Two campuses, nevertheless, buck this pattern. UCLA and Cal State Lengthy Seaside have returned most gadgets to Native tribes — 96% and 70%, respectively — due to robust Native American advocacy amongst campus management and tutorial departments.

To be taught extra about this situation, learn Amelia and Helena’s story.

Cal State and sexual assault: The Faculty Journalism Community can also be writing about how Cal State campuses deal with college students who file allegations of sexual assault and harassment, and is now inviting college students and others to share their experiences. Fill out this survey, which can also be in Spanish.

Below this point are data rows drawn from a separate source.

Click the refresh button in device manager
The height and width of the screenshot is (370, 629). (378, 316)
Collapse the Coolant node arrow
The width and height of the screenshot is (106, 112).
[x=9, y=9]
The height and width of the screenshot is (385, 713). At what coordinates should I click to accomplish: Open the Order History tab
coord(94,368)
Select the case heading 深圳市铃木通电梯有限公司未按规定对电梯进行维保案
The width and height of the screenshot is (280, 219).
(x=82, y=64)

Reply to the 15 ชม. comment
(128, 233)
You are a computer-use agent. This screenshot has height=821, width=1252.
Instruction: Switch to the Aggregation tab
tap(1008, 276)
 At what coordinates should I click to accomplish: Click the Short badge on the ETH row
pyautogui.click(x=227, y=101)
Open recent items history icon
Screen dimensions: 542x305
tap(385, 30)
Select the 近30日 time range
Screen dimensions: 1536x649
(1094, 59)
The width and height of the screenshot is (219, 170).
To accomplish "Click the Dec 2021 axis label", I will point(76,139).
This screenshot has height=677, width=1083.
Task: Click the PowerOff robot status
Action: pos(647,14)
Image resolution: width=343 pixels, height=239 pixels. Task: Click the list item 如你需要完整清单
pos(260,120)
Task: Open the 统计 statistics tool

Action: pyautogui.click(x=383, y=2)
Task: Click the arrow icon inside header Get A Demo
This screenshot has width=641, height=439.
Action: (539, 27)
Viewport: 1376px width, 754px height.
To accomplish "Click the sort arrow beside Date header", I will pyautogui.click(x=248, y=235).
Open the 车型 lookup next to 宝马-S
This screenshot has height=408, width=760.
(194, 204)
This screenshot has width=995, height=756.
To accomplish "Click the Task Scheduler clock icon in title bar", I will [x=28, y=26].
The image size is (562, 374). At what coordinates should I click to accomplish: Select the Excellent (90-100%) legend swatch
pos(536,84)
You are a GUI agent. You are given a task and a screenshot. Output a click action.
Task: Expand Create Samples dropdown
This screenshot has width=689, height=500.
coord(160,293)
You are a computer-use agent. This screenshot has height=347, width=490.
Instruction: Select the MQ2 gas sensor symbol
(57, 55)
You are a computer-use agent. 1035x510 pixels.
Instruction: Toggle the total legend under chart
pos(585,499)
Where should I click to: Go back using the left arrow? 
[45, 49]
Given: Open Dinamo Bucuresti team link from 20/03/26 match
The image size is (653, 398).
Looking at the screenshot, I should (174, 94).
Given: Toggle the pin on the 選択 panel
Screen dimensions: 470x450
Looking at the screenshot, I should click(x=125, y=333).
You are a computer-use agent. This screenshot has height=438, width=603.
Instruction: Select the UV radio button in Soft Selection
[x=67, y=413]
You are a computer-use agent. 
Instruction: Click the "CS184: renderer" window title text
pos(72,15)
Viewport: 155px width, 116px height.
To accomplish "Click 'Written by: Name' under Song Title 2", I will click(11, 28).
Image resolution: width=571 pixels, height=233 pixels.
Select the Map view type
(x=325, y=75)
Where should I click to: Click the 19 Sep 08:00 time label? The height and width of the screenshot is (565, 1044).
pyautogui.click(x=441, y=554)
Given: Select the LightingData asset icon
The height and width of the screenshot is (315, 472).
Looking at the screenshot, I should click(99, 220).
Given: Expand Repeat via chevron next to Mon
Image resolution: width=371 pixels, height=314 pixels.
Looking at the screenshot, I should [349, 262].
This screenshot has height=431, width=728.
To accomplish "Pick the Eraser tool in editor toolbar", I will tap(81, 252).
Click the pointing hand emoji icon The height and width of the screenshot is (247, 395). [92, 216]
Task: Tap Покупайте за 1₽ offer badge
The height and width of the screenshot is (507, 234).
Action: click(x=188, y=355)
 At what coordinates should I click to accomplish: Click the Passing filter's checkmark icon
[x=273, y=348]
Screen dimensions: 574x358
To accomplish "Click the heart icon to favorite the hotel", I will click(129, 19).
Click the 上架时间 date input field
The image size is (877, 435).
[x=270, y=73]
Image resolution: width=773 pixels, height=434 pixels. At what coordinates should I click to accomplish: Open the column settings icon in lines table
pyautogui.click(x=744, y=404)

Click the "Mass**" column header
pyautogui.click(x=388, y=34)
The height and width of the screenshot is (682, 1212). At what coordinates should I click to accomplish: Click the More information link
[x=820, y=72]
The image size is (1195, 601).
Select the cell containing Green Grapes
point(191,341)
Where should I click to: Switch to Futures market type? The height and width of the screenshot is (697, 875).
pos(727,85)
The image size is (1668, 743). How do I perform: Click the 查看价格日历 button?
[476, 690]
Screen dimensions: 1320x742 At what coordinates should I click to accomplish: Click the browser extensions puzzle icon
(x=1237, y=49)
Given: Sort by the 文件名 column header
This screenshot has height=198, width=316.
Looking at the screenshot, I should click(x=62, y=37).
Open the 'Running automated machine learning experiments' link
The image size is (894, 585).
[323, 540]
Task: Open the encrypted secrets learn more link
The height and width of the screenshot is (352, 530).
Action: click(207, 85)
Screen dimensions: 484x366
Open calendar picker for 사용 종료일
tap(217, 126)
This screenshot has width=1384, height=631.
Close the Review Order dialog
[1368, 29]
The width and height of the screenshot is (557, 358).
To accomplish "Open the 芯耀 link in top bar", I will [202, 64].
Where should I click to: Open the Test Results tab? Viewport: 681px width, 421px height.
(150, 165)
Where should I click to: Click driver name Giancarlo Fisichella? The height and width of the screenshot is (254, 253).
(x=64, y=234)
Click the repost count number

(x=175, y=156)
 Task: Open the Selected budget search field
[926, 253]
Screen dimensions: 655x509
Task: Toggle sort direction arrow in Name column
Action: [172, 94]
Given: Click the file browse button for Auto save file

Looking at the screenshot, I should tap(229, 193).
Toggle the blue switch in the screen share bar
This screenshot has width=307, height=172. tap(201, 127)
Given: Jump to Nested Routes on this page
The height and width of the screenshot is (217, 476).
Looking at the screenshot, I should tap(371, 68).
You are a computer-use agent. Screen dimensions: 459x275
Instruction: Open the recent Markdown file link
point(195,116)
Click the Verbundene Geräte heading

And make amends for our different tales from the vacation week:

  • In response to insurers firms failing to supply and promote auto insurance coverage to good drivers in California, the state’s insurance coverage commissioner issued a discover threatening enforcement motion towards firms that use “passive aggressive techniques” to delay protection, explains CalMatters’ economic system reporter Levi Sumagaysay.

CalMatters columnist Dan Walters: May Gov. Newsom really mount a profitable marketing campaign for the White Home?

California regulators are contemplating a pricey fiber-only technique to shut the state’s digital divide, however they need to think about each expertise, writes Carl Guardino, vice chairman of presidency affairs and public coverage at Tarana Wi-fi.

After discovering an encampment in a fire-prone canyon, a San Diego group developed a expertise coaching program to scale back hearth threat and join homeless individuals with jobs, writes Keith Wilson, director of strategic growth for San Diego Canyonlands.

California can set up long-term success for offshore wind by embracing “ocean justice” rules, writes Daniela Schulman, an influence sector coverage advisor at Evergreen Motion and a Bay Space fellow on the Clear Power Management Institute.